Natural Awakenings Central New Jersey

Buy Local

Dec 30, 2014 08:36PM
Martin Resnick, whose family has been part of Flemington’s business community for over 50 years and owns the Flemington Department Store, says support of local businesses is vital to every aspect of any town’s health.

“Local businesses hire local people and support local programs,” said Mr. Resnick, who manages the department store. “The children of the owners of local businesses go to local schools. They have more concern for those schools and other areas of community life than a big, distant company – especially a company that sells you merchandise from a website.”

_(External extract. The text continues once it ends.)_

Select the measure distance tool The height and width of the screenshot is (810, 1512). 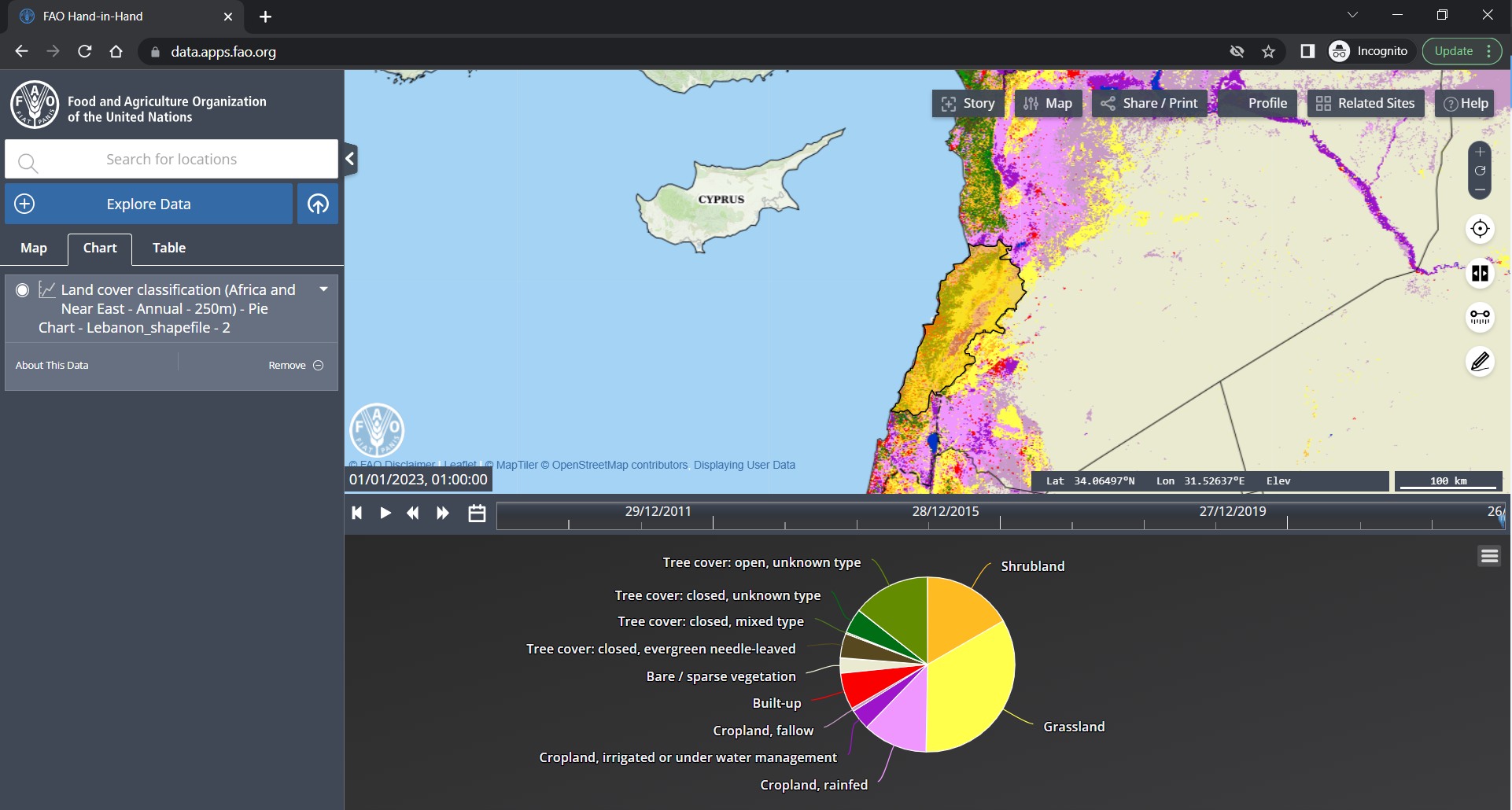1480,317
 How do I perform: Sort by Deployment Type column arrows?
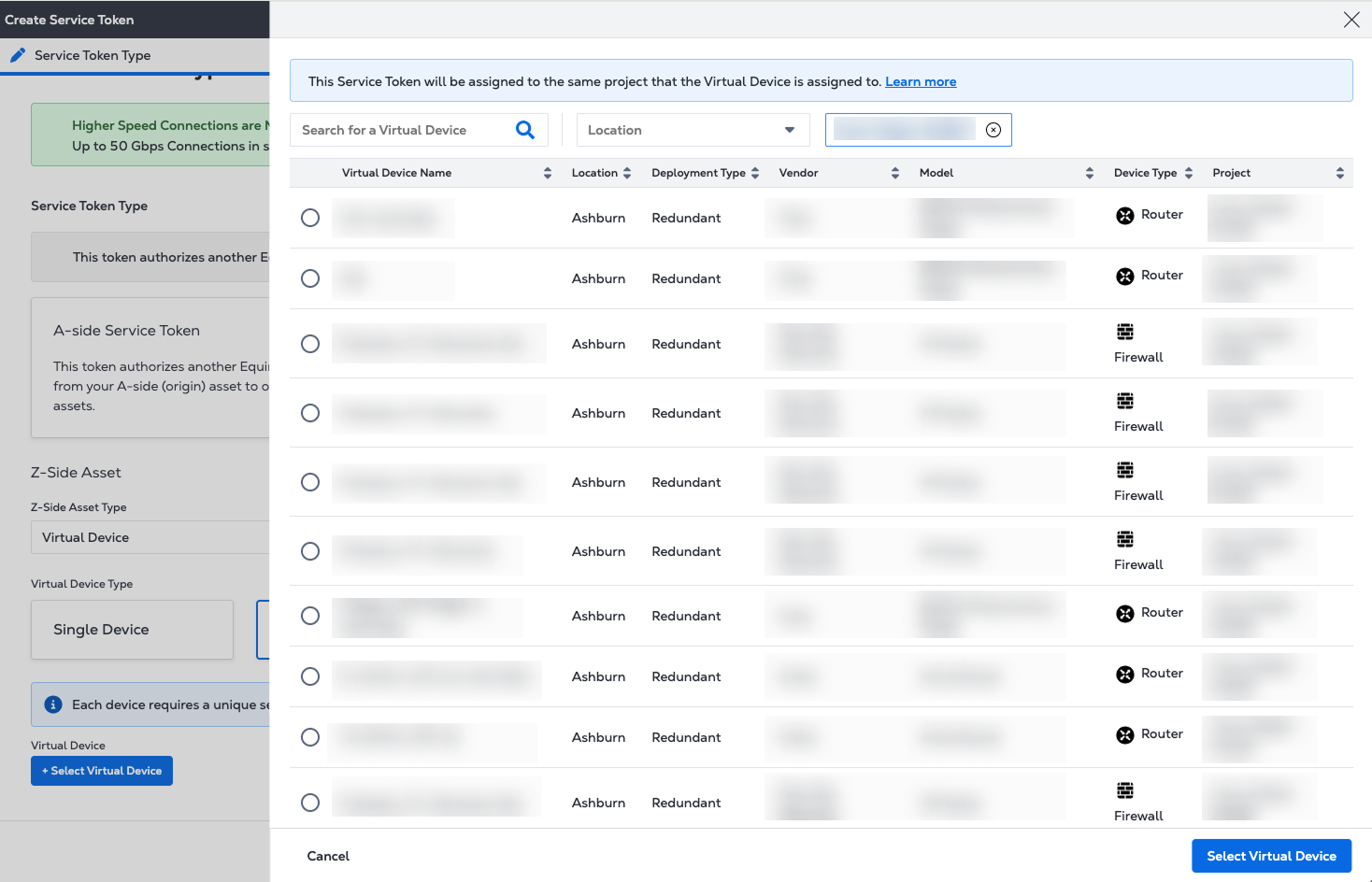pyautogui.click(x=755, y=173)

Every resident, including Mr. Resnick and other merchants, is highly sensitive to the issue of property taxes. “Businesses pay property taxes,” he said. “If you ignore local businesses, you’re ignoring a major part of your local tax base. If you take away all your local businesses, your property taxes are going to double or triple.”

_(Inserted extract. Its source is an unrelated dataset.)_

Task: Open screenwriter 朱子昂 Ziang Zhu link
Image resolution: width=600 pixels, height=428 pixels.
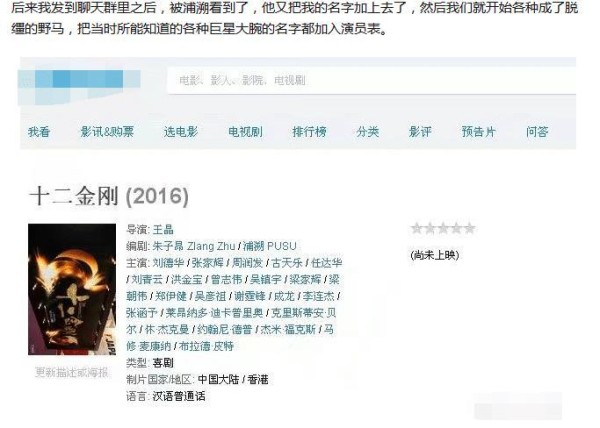Action: tap(194, 246)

Chris Gacos, owner of Sneakers Plus in Flemington, said his business is called upon to support many local efforts. “At Sneakers Plus, we receive a request for some type of donation or help practically every day,” he said. "Sneakers Plus does what we can afford to support these many requests.”

Local businesses donate sweat equity as well as money, Mr. Gacos said. During his 35 years with Sneakers Plus, he’s served as chairperson for a number of community efforts and events, including the Hunterdon County Holiday Parade and the Flemington Rotary Club Pancake Day. “Successful local businesses live in, believe in and support their local community,” he said. “They demonstrate that belief and support by hiring local students as workers, by supporting students in their extra curriculum activities such as sports, plays, clubs and religious choices. Sneakers Plus has hired over 500 students over the years. Today we now have second-generation students whose parents worked at Sneakers Plus over 25 years ago. Giving back to their community is the life line of a good local business. I hope local shoppers will understand who is hiring their children and who is supporting their town.”

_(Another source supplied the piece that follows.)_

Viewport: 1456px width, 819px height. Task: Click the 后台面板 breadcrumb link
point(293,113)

The contentions of Mr. Resnick and Mr. Gacos that locally-based businesses put much more of their resources back into their community than chain stores do is borne out by research published by the American Independent Business Alliance (AMIBA). That research, performed throughout the country by the private firm Civic Economics, found that “on average, 48 percent of each purchase at local independent businesses was re-circulated locally, compared to less than 14 percent of purchases at chain stores.”

Ralph Celebre, owner of the Basil Bandwagon Natural Market in Flemington since he opened the business 21 years ago, said: “I’ve often wondered why people spend so much money in the big box stores. Through my customers, I’ve learned how important it is to support local businesses. It really makes a big difference in your community if you shop locally.”

Mr. Celebre stressed that businesses, as well as residents, should shop locally. “In my store, a great deal of what we offer for sale is produced locally. We have local produce, local popcorn, local chips and other snacks. . .you name it. Our most popular line of supplements is our own. The other supplements we sell, I’m proud to say, are made by a New Jersey company.”

Carol Todd, who has owned and operated the Market Roost with her husband Norman Todd since 1981, agreed that local businesses supporting each other is as key to commercial health as residents supporting those businesses. “The Grill Shack here in town buys my desserts to sell,” Ms. Todd said. “They tell people where she got those desserts and send them to us. While we catering a wedding, we referred the couple to Black Lab Studio to get their photography done. When my husband and I wanted to buy a camera a while back, we went to Black Lab to buy it. It’s important for residents to support businesses too, of course.”

As to what Flemington’s business community and local government can do to make the town’s commercial life more robust, Ms. Todd stressed that “the lack of retail establishments in town is an issue. These are different times, I know, but I really believe we have got to pro-actively seek retail. There’s not enough walking traffic in town now. More retail could really change that.”

Flemington Councilwoman Dorothy Fine said: “The empty storefronts in town are few, but they are big spaces that command a lot of money. I really do encourage people to buy locally. Some events we’ve had in town have given a boost. Shops stayed open late and got extra business during Thursday Night Lights. I know the restaurants did very well then. The Jazz Fest helped a lot, too.”

Ms. Todd said: “Yes, the events like the Jazz Fest are great. But they’re one-shot deals. I feel very positive about this town, I always have. But, again, we need everyday foot traffic, so we need more retail.”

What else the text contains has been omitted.